The winners of the second edition of the Ratzinger Prize (Premio Ratzinger) in Theology were officially announced Friday: - French philosopher Rémi Brague and American patrologist Fr. Brian E. Daley S.J. The award will be conferred on the winners on Oct. 20, 2012, during the Synod of Bishops on the New Evangelization.

Rémi Brague, born 1947, married and father of four, is professor emeritus of medieval and Arabic philosophy at the University of Panthéon-Sorbonne (Paris I) and professor of philosophy of the European religions (Romano Guardini Chair) at the Ludwig- Maximilian University in Munich.

Brian E. Daley, S.J., is the Catherine F. Huisking Professor of Theology at the University of Notre Dame (Indiana). He is a contributor to the English edition of Communio magazine, founded by Hans Urs von Balthasar, Henri De Lubac and Joseph Ratzinger.

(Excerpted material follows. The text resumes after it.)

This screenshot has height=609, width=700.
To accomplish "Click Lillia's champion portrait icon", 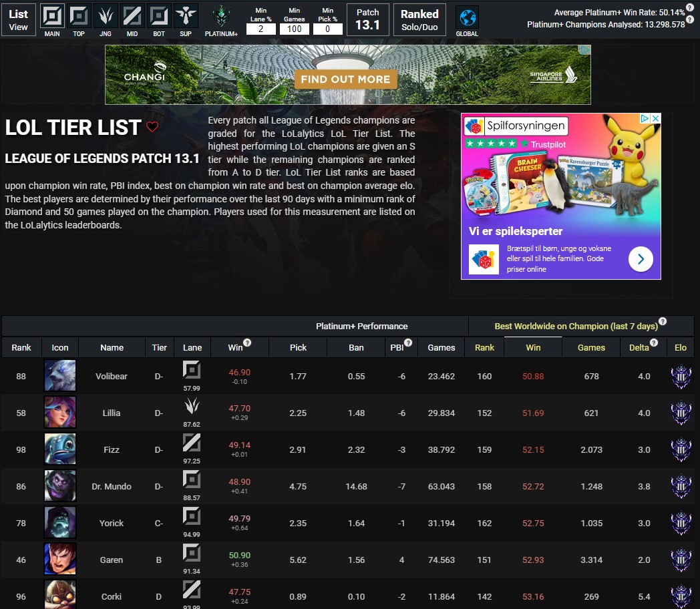I will (59, 412).
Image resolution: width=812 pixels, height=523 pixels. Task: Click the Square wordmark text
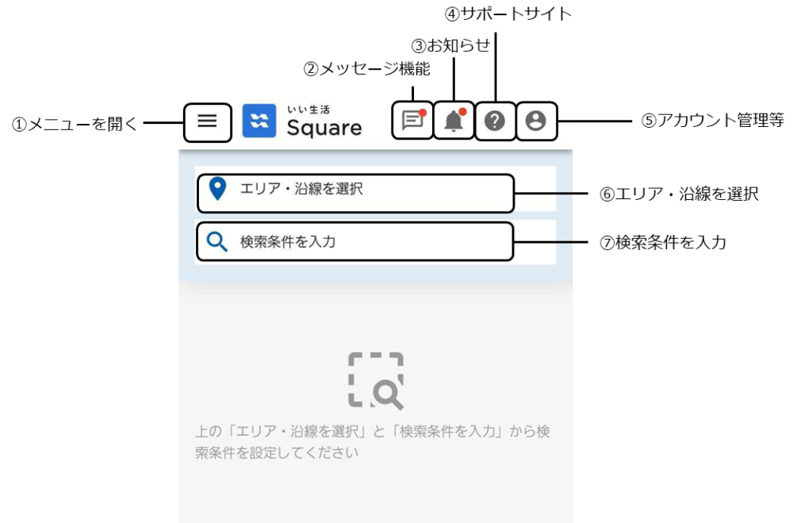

The Ratzinger Prize has been called the “Nobel of Theology” and is handed out by the Joseph Ratzinger-Benedict XVI Vatican Foundation. Pope Benedict XVI himself approved the launch of the Foundation in 2010, following keen requests from academics, philosophers and theologians worldwide.

The aim of the foundation is to “promote the publication, distribution and study of the writings of former university professor Joseph Ratzinger”. It finances its activities through the publication and sale of Ratzinger’s works.

At the same time, the Holy Father decided to establish a Prize in Theology, in recognition of the work undertaken by scholars in three specific areas: Sacred Scripture study, Patristics and Fundamental Theology.

The first recipients of the award, in 2011, were: Italian Professor Dr. Manlio Simonetti, an expert in Ancient Christian Studies and Patristic Biblical Interpretation (relating to the Church Fathers), who used to teach at Rome's La Sapienza University; the Reverend Father Professor Dr. Olegario González de Cardedal, a Spanish priest and Professor specializing in Dogmatic and Fundamental Theology at the Pontifical University of Salamanca in Spain; and the Rev. Fr. Professor Dr. Maximilian Heim, a German, and Abbot of the Cistercian monastery of Heiligenkreuz (Holy Cross) near Vienna, where he teaches dogmatic and fundamental theology at the University of Heiligenkreuz.

As in 2011, the Pope himself will present the awards.

Biography of the 2012
Ratzinger Prize winners


Rémi Brague, born 1947, married and father of four, is professor emeritus of medieval and Arabic philosophy at the University Panthéon-Sorbonne (Paris I) and professor of philosophy of the European religions (Romano Guardini Chair) at the Ludwig- Maximilian University in Munich.

He studied philosophy and the classical languages at the Ecole Normale Supérieure in Paris, and later Hebrew and Arabic. He taught philosophy for two years at the University of Burgundy (Dijon), then twenty years at the Sorbonne. He has taught at Munich since 2002. He was a visiting professor in Penn State, Boston (B.U. and B.C.), Lausanne, Milan, Pamplona.

He is the author of Eccentric Culture (South Bend, 2002), The Wisdom of the World (Chicago, 2003), The Law of God (Chicago, 2007), The Legend of the Middle Ages (Chicago, 2009), On the God of the Christians (South Bend, 2012).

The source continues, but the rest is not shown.